___ 元の文章
食品衛生管理者の資格概要
食品衛生管理者は各都道府県の食品衛生協会が実施している資格です。食品衛生法第48条の規定によって、製造または加工の過程において、食品衛生を考慮しなければいけない食品や添加物などを扱う場合には食品衛生管理者を置かなくてはいけないと決められています。
施設専任の管理者になるので、とても責任の重い役割です。そこで食品製造や加工をスムーズにかつ安全に行うことができるように管理をします。消費者が安心して加工食品などを食べることができるのは、食品衛生管理者が食品工場などに必ずひとり以上はついているからというわけです。
食品衛生管理者に必要な知識や技術
食品衛生法についての知識や、それぞれの添加物についての知識、食品衛生を考えなければいけない食品の加工方法や保存方法、衛生管理方法などについての実践的な知識が必要とされます。
以上が資格を取得するために必要な知識で、実践的に仕事を行うための知識は、自分が置かれることになる施設がなんの食品や添加物を扱っているのかということです。食品衛生法にて定められているのは以下のような食品。
______
上の食品衛生管理者についての文章を、最後の文の後から書き進めてください。
___ 確認するデータ
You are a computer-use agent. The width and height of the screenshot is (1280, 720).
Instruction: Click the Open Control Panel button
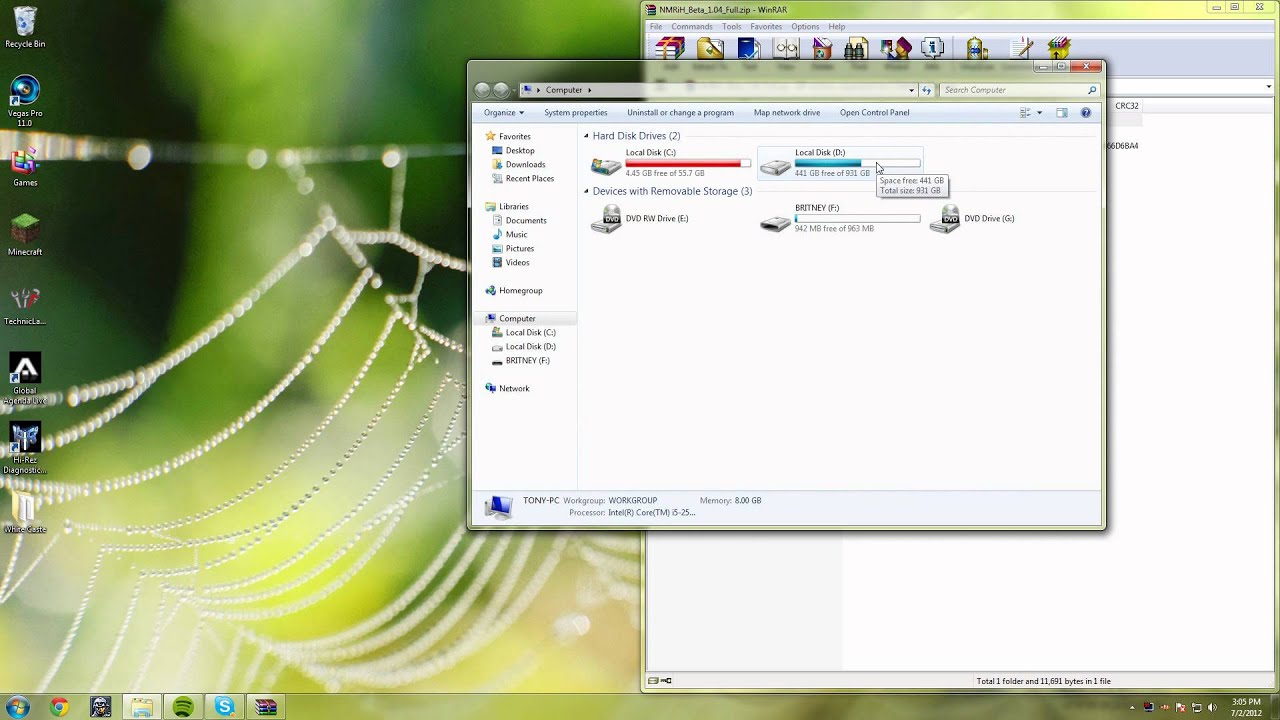[x=874, y=112]
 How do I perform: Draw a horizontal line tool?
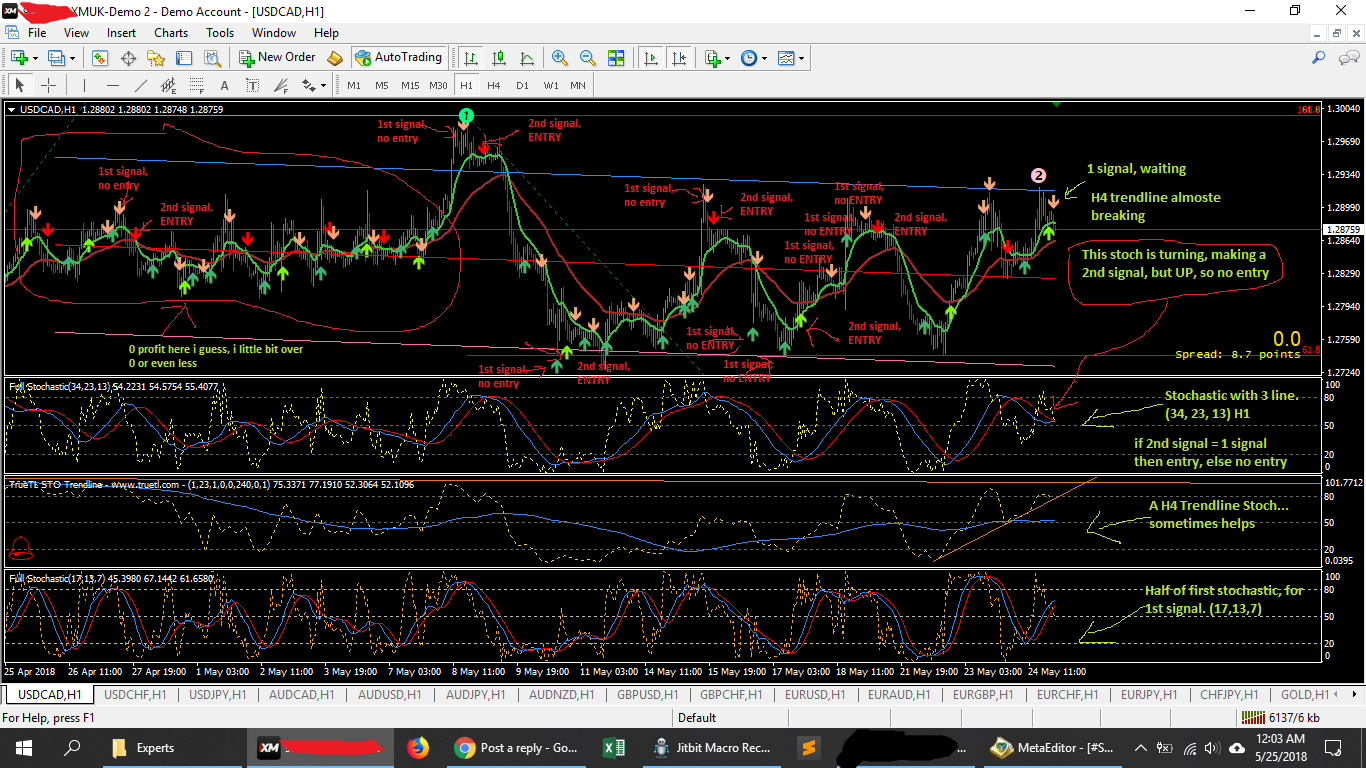(x=113, y=85)
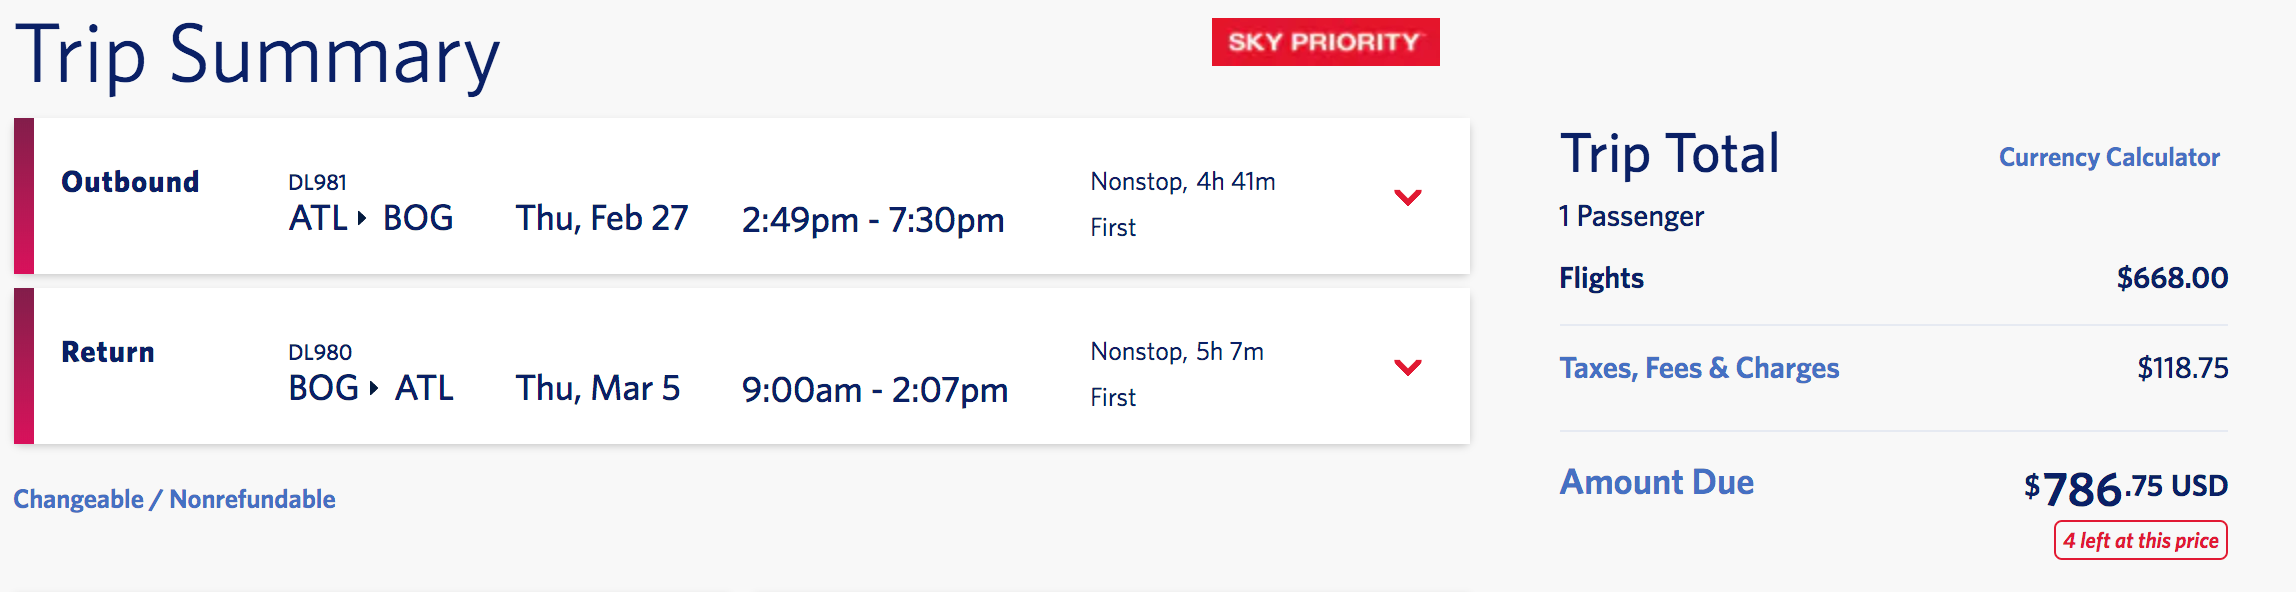
Task: Select the DL980 flight number
Action: click(x=320, y=352)
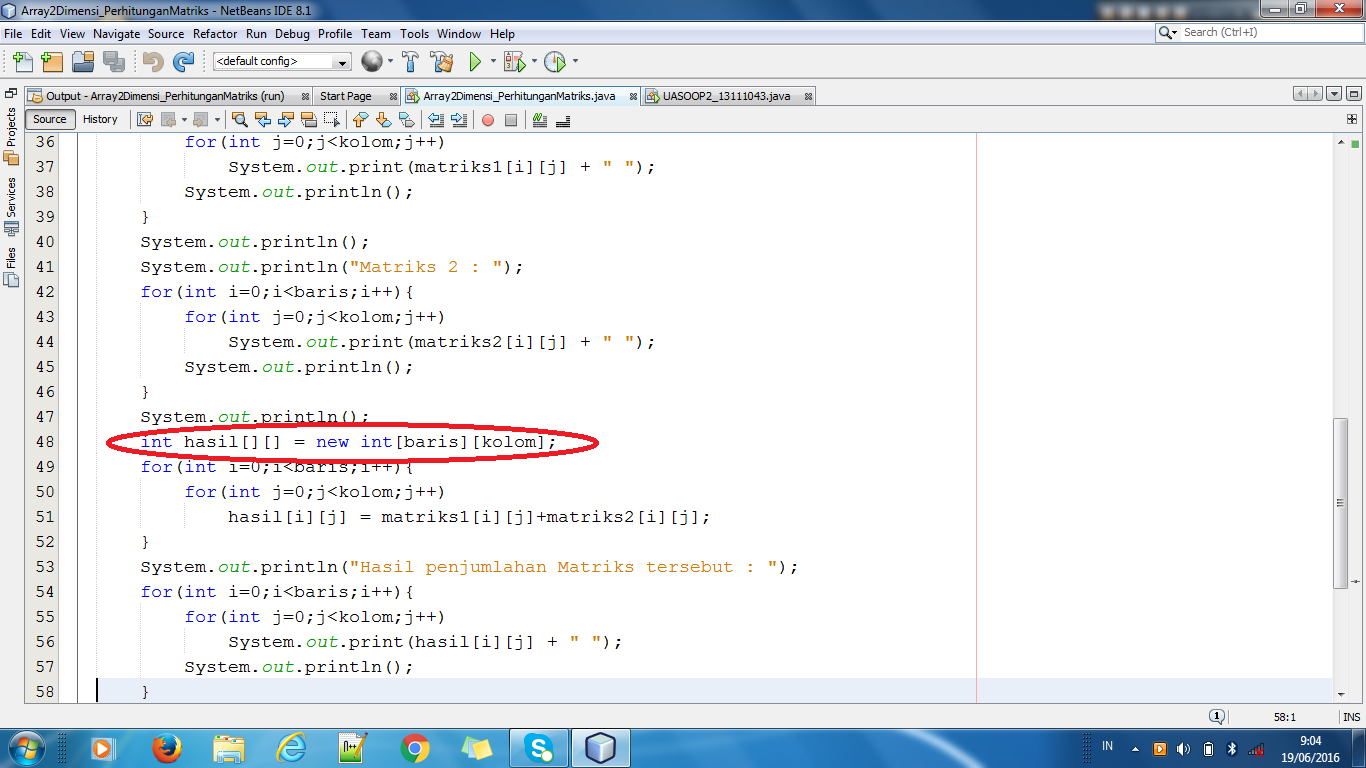Save all open files

tap(115, 61)
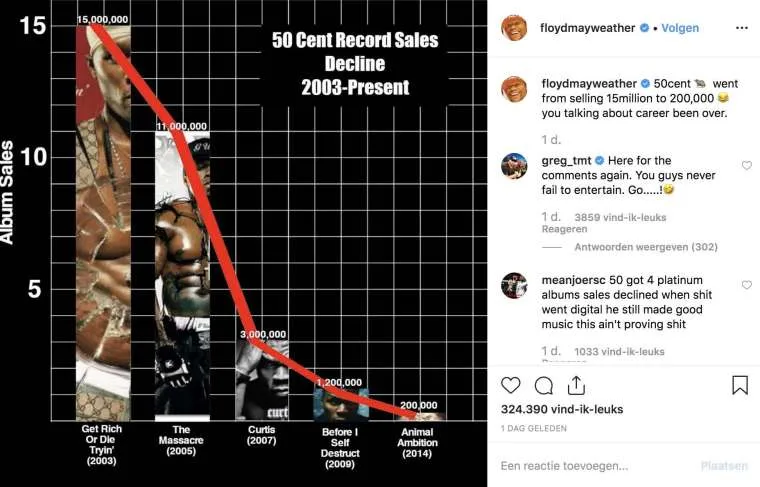760x487 pixels.
Task: Click floydmayweather's profile picture in post header
Action: tap(514, 28)
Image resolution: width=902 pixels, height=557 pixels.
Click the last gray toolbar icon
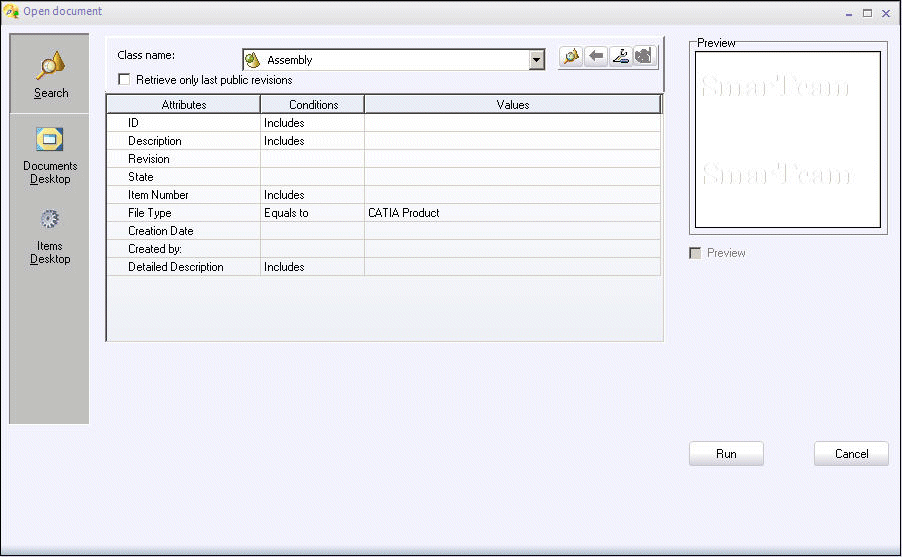pyautogui.click(x=644, y=57)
______
▸ 記述回答
- 全粉乳
- 加糖粉乳
- 調製粉乳
- 食肉製品
- 魚肉ハム
- 魚肉ソーセージ
- 放射線照射食品
- 食用油脂
- マーガリン
- ショートニング
- 添加物
以上のどれを扱っているのか、添加物ならどの添加物を扱っているのかについて熟知し、自分たちが扱っている食品や添加物についての専門的な知識が、実際に働くのにあたって必要とされます。
食品衛生管理者になるには
資格要件
- 医師・歯科医師・薬剤師・獣医師である
- 学校教育法に基づいている大学や、旧大学令に基づいている大学または旧専門学校令に基づいている専門学校にて医学・歯学・薬学・獣医学・畜産学・水産学・農芸化学の過程を修めて卒業した
- 都道府県知事の登録を受けた食品衛生管理者養成施設で所定の課程を修了した
- 学校教育法に基づいている高等学校や中学校もしくは旧中等学校令に基づいている中学校を卒業したものや、それと同等以上の学力があると厚生労働省令の定めによって認められるもので、食品衛生管理者を置かなくてはいけないところに3年以上従事し、講習会を修了したもの
上のいずれかに該当する人であれば誰でも食品衛生管理者になることができます。その中で、四番目の人に関しては講座を受ける必要がありますが、そのほかに関してはいますぐにでも食品衛生管理者として仕事をすることができます。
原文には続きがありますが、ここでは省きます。